═══ DATA RECORDS ═══

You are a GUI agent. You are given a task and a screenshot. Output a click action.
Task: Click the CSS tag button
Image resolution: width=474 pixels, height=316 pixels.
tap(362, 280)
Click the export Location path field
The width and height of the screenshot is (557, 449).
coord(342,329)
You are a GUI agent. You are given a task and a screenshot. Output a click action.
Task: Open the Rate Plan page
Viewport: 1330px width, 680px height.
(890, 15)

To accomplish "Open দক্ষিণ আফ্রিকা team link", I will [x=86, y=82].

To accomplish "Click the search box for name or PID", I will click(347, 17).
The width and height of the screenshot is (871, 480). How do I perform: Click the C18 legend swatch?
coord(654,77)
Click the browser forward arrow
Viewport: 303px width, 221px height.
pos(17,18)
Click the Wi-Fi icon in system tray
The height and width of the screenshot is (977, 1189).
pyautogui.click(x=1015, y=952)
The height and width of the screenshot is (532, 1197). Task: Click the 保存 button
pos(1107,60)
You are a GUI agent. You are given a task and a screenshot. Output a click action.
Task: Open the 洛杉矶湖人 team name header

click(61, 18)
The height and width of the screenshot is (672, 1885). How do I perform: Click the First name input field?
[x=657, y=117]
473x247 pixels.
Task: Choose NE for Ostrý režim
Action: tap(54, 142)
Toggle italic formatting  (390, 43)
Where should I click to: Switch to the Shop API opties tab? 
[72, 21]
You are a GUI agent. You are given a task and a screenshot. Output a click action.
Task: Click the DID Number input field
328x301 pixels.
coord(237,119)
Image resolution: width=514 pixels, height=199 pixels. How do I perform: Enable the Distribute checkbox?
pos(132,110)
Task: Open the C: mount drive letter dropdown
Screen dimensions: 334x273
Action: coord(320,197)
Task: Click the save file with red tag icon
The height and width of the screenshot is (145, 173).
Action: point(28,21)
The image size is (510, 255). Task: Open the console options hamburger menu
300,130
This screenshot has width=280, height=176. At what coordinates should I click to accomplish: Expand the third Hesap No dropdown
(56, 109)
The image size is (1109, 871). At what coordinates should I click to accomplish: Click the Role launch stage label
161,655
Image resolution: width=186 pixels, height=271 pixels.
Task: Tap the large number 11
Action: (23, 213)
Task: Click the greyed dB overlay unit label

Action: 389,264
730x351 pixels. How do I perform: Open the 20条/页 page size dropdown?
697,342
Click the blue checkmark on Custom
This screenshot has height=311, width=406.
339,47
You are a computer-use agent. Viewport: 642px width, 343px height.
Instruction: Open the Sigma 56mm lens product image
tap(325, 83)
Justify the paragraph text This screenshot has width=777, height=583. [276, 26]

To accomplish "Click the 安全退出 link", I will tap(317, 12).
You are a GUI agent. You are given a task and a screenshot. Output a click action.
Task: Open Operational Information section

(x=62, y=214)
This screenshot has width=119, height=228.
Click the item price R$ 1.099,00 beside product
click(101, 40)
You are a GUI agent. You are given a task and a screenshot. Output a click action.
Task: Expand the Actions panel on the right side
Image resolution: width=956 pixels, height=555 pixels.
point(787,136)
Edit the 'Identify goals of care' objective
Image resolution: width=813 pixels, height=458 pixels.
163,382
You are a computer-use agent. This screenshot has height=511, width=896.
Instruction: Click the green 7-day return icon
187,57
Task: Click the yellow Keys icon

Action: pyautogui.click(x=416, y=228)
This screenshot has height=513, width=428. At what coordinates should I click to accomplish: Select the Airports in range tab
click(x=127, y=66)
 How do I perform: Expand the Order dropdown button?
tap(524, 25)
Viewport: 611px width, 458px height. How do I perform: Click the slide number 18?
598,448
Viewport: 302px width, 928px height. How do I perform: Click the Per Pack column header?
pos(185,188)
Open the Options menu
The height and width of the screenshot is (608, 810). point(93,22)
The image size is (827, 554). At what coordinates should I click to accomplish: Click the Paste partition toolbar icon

═══

## WHAT THE TASK REQUIRES:
From the entries above, extract only the lines running from the one containing "Toggle italic formatting" through the one containing "Task: Click the DID Number input field", inclusive.

## EXERCISE RESPONSE:
Toggle italic formatting  (390, 43)
Where should I click to: Switch to the Shop API opties tab? 
[72, 21]
You are a GUI agent. You are given a task and a screenshot. Output a click action.
Task: Click the DID Number input field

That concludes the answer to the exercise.